Mon sujet d’aujourd’hui est en réalité un sujet de toujours, un sujet d’époque mais ‘pas que’. C’est aussi un sujet que je ne maîtrise pas et cela rend l’exercice à la fois plus difficile et peut-être plus sincère. En effet, je n’ai rien à prouver, je réponds à cet élan qui pulse depuis des semaines, des mois, des années. À l’image d’un accordéon dont chaque côté s’écrase l’un sur l’autre et au lieu d’en sortir des notes, en sort des mots.
Commençons par remonter l’horloge.
Comme pas mal de gens, j’ai du mal à lâcher mon téléphone. J’ai beau cacher les applications ‘vampires’, je sais où aller les chercher. Je ne regarde pas les informations à la télévision, je ne lis pas les journaux, je n’ai plus d’application ‘news’ dans mon téléphone, mais Instagram est devenu mon ‘fourre-tout’ inversé. Je sais que je vais (quasi) tout y trouver. Le spectre est vaste, cela va du meilleur au pire, et il y a quelques jours j’ai décidé d’y faire le ménage.
J’ai supprimé un peu plus de 700 comptes.

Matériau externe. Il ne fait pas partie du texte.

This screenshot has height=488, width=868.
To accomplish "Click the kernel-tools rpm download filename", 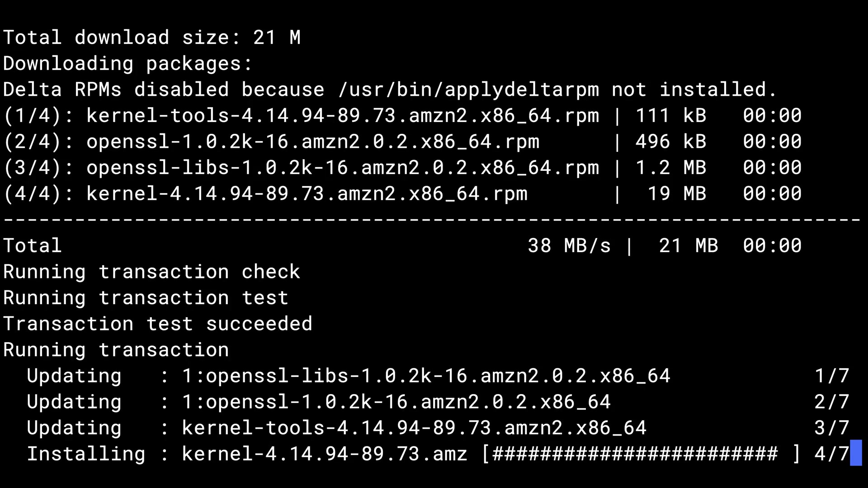I will point(342,116).
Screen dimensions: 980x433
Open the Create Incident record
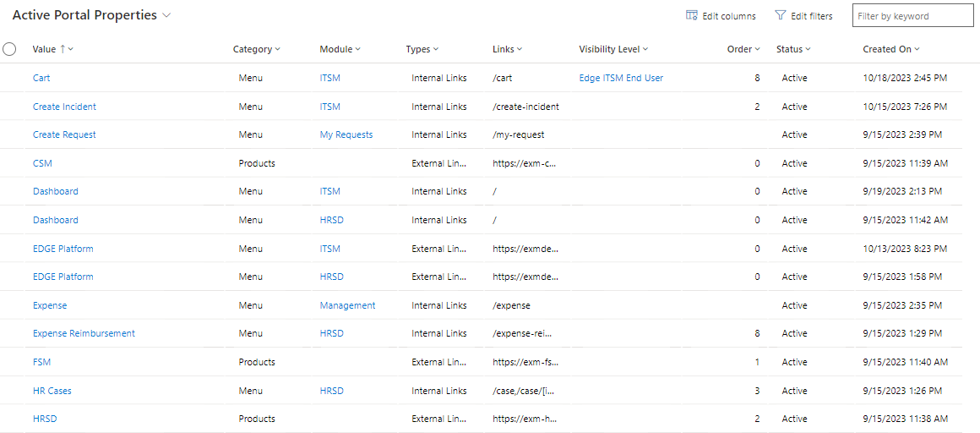click(64, 107)
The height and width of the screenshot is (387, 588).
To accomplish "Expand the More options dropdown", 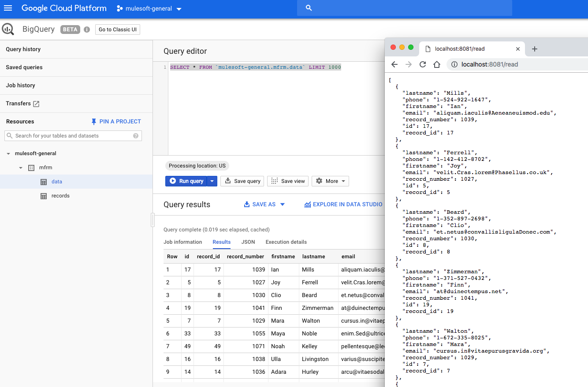I will pyautogui.click(x=330, y=181).
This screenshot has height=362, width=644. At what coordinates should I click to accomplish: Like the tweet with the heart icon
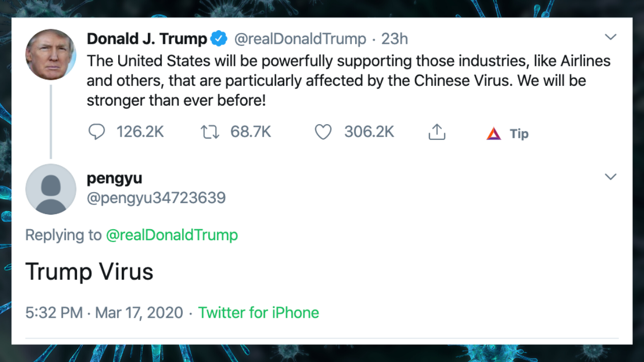[323, 132]
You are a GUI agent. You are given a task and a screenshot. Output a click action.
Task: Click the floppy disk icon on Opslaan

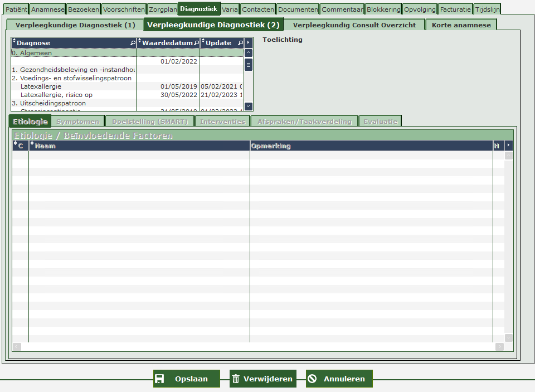(159, 379)
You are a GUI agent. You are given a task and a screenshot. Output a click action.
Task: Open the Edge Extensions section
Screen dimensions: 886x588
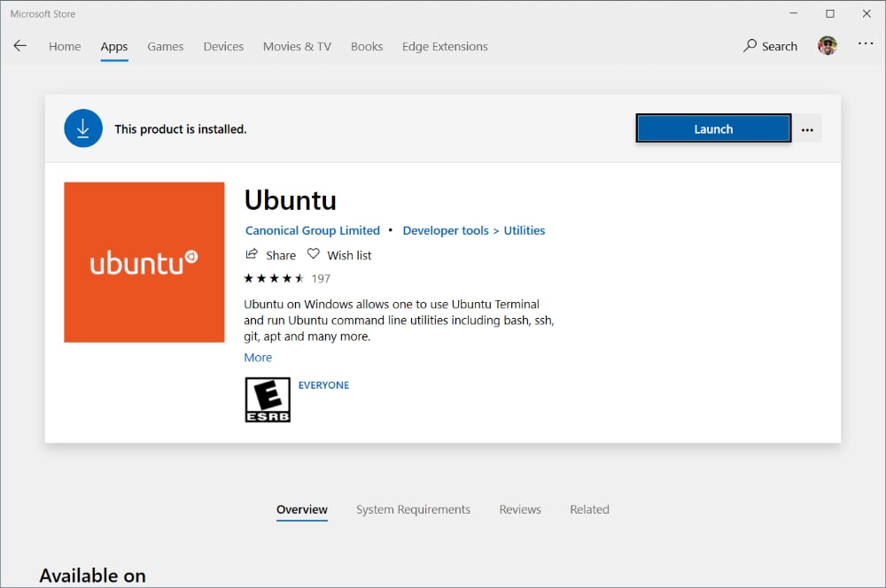pyautogui.click(x=444, y=46)
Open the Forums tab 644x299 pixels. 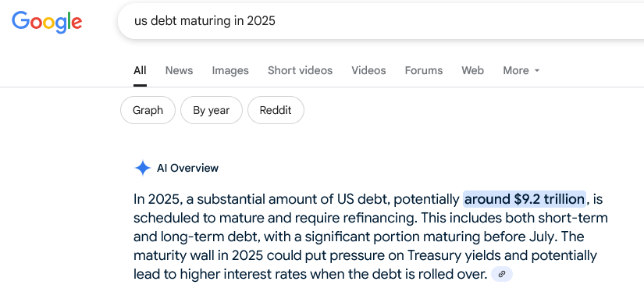click(423, 70)
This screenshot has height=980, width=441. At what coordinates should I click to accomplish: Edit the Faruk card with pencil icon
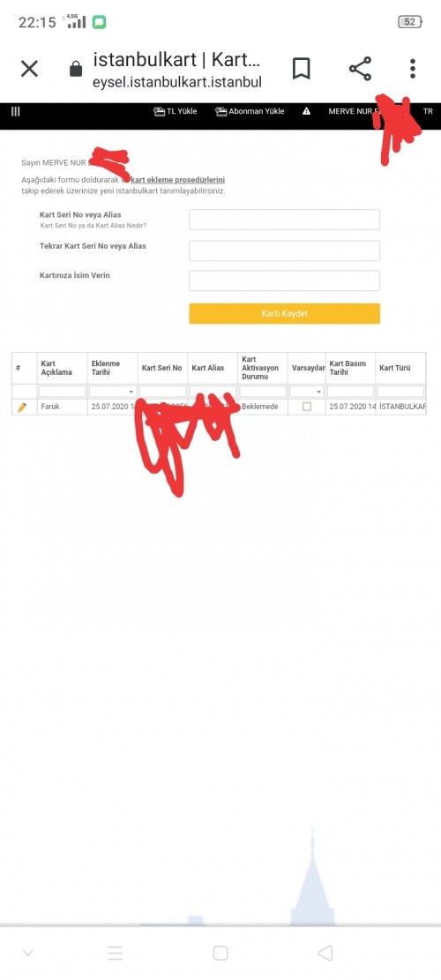22,407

Au milieu de mon inventaire a surgit dans mon feed une vidéo type documentaire d’une maison d’un kibboutz israéliens où un jeune couple a été torturé, mutilé et assassiné. Des photos du lieu prises le 7 octobre 2023 ont été placées sur des panneaux dans différentes pièces de la maison pour témoigner des atrocités indescriptibles qui s’y sont déroulées. Ce n’était ni la première fois et sans pas la dernière que je faisais face à des images extrêmement crues et graphiques du pogrom. Mais ce fut peut-être, à cet instant là, la fois de trop.
Les mots manquent pour faire justice à l’horreur, même s’ils ne semblent jamais manquer à celles et ceux qui la justifient. Cette vidéo a été mon signal, le point culminant de tous ceux qui l'ont précédés, celui qui a ordonné : ‘maintenant t’écris’. Mais mettons nous d’accord. Il va y avoir des manquements. J’en ai conscience. Je réponds à un devoir que je me sens dicté, venant d’un ailleurs et m’indiquant qu’il faut dire quelque chose. Comme il y a trop à dire, je présente mes excuses par avance de ce qui ne sera pas évoqué ou mal.
Nous sommes aujourd’hui le 6 Août 2024. Le 7 octobre 2023, c’était il y a déjà plus de 300 jours. Hier un petit garçon, Ariel, dont le nom et le visage ont été placardés partout pour qu’on ne l’oublie pas, et quasi toujours arrachés et souillés par celles et ceux qui le voulaient déjà mort, aurait dû fêter ses 5 ans. 300 jours. Dans le contexte actuel, c’est une éternité. C’est également une réalité qui est figée pour certains et pour d’autres une réalité qui recule déjà, à petits pas, au bénéfice d’une actualité rapportée de manière toujours plus mensongère et délétère.
J’ai passé en revue les +300 posts (vidéos, reels, etc.) que j’avais sauvegardé sur Instagram dans une collection réservée à ce sujet. Finalement, c’est presque une par jour si je faisais la moyenne. Parce que comme l’a écrit le rabbin Delphine Horvilleur page 77 de son livre “Comment ça va pas?”: Le 7 octobre “nous est arrivé”. Et ce, que l’on soit juif ou non juif. À ce titre, si j’écris aujourd’hui, c’est parce que je me sens concernée, et consternée aussi.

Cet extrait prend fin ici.